**Work instruction**.
Please give back, word for word, only the lines starting at the one containing "Click the calendar icon in date range button" and ending at the one containing "666). click(183, 114)" within the material below.

**Data extracts**.
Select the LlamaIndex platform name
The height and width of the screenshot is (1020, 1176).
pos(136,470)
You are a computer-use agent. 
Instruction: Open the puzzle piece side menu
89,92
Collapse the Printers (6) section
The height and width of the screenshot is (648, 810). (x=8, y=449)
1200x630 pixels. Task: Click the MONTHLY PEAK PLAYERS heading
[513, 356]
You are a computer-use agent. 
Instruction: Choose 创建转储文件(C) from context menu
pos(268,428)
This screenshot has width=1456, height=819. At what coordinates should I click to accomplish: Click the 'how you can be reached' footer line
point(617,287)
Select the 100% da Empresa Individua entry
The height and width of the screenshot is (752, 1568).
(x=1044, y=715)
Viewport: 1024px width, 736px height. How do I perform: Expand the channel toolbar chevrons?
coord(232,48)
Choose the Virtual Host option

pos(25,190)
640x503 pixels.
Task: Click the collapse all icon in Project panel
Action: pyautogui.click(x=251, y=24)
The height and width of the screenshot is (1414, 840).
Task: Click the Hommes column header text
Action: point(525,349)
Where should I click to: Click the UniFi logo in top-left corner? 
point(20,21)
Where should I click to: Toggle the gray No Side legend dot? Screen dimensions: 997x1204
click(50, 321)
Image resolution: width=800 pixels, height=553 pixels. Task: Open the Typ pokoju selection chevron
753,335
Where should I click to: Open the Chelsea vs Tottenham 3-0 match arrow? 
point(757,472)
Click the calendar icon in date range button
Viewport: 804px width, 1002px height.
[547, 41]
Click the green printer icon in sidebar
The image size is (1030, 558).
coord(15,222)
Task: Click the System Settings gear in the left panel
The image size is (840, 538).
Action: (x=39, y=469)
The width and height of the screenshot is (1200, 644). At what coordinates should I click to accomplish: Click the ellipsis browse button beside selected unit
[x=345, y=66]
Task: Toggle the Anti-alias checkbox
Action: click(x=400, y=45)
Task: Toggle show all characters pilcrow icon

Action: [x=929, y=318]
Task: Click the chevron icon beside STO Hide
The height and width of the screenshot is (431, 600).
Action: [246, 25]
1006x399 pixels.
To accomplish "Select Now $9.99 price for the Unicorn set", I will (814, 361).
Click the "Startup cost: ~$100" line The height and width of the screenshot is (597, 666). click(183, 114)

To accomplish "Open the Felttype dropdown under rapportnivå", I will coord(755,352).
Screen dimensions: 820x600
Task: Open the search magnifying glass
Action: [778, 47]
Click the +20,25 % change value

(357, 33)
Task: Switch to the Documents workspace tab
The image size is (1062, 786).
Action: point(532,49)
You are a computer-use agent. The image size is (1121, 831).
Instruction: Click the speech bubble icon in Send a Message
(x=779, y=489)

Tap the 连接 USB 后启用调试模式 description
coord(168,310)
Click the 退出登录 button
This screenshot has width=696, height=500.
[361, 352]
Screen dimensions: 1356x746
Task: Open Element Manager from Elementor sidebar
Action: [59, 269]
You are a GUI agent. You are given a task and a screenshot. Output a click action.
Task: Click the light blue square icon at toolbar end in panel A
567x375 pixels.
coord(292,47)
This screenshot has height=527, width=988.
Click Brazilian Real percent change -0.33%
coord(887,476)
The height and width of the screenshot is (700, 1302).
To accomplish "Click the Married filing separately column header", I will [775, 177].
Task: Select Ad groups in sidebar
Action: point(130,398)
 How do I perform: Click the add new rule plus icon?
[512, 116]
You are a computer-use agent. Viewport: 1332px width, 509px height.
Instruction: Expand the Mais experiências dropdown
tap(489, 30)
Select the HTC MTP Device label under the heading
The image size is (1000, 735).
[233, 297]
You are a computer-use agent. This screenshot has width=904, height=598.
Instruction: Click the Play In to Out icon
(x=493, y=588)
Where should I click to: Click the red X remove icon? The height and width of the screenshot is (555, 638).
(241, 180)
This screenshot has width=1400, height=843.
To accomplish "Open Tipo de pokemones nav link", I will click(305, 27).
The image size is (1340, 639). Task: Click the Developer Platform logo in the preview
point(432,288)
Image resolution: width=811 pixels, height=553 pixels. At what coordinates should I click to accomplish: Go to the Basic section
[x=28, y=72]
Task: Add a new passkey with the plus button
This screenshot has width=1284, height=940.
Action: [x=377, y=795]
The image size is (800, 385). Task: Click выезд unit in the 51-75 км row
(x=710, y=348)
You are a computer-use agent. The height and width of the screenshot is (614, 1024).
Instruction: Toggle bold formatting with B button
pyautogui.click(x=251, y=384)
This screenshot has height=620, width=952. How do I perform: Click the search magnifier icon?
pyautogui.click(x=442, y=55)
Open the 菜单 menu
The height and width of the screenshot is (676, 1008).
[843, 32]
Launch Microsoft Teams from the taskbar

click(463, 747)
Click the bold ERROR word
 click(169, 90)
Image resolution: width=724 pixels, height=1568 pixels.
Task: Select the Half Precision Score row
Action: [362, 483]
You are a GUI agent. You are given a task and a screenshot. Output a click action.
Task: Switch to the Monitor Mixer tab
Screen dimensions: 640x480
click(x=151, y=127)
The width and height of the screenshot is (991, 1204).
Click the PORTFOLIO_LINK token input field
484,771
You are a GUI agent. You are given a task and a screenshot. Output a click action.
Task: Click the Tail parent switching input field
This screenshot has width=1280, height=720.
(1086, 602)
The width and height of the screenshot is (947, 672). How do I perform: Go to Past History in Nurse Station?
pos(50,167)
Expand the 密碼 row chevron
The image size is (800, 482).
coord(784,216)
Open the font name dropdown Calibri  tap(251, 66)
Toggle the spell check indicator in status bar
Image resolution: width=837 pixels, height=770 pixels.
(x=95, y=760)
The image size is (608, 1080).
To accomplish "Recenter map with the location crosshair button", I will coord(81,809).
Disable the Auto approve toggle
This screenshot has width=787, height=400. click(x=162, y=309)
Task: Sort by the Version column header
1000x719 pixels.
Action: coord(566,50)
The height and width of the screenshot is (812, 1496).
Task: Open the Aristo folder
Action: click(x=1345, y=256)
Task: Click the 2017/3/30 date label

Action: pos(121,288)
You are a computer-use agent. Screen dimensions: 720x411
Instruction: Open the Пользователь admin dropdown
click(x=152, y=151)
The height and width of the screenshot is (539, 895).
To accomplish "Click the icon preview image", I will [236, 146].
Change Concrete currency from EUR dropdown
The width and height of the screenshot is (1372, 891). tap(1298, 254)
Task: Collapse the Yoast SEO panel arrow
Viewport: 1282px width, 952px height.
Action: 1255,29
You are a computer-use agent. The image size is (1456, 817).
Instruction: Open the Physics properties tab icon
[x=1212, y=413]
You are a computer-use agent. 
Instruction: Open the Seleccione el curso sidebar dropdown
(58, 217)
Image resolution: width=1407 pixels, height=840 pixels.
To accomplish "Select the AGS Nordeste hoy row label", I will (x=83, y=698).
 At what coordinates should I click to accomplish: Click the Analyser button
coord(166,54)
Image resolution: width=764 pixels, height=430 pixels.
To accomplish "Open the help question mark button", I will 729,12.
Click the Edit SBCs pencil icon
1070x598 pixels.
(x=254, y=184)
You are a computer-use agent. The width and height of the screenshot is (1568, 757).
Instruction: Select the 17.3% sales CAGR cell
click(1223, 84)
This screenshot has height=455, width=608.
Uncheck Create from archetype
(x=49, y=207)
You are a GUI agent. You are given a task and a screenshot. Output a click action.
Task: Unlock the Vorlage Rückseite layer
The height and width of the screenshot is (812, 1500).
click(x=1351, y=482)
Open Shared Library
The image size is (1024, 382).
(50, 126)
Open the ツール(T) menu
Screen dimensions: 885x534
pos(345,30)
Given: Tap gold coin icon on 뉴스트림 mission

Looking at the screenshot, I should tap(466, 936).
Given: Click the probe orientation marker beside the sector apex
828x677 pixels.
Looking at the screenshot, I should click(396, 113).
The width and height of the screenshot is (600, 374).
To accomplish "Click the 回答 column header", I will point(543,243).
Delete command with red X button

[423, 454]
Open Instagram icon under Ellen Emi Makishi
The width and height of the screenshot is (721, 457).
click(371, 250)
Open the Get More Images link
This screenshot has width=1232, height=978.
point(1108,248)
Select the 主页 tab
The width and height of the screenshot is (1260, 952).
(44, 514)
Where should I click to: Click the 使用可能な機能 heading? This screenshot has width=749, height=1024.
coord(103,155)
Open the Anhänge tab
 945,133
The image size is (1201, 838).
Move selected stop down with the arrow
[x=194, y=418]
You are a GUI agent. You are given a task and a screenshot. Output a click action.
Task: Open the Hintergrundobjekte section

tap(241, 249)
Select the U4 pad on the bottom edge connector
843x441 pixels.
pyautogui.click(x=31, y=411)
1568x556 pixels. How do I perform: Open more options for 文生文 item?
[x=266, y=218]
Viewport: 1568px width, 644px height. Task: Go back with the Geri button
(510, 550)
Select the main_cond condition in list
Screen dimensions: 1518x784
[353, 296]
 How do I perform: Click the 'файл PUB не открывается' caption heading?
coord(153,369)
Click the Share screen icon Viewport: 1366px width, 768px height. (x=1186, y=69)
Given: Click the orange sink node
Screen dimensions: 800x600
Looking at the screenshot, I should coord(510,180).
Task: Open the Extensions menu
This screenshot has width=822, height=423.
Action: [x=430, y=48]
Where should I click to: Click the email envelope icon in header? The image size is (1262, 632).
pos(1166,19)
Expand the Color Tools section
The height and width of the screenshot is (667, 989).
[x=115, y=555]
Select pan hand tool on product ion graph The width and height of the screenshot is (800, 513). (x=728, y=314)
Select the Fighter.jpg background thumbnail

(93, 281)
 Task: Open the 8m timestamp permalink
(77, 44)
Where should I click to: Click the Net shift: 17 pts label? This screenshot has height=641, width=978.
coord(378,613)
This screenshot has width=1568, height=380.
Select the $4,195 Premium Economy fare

**Solution for this task**.
Click the calendar icon in date range button
Viewport: 804px width, 1002px height.
[547, 41]
Click the green printer icon in sidebar
The image size is (1030, 558).
coord(15,222)
Task: Click the System Settings gear in the left panel
The image size is (840, 538).
Action: (x=39, y=469)
The width and height of the screenshot is (1200, 644). At what coordinates should I click to accomplish: Click the ellipsis browse button beside selected unit
[x=345, y=66]
Task: Toggle the Anti-alias checkbox
Action: click(x=400, y=45)
Task: Toggle show all characters pilcrow icon

Action: [x=929, y=318]
Task: Click the chevron icon beside STO Hide
The height and width of the screenshot is (431, 600).
Action: [246, 25]
1006x399 pixels.
To accomplish "Select Now $9.99 price for the Unicorn set", I will (814, 361).
Click the "Startup cost: ~$100" line The height and width of the screenshot is (597, 666). click(183, 114)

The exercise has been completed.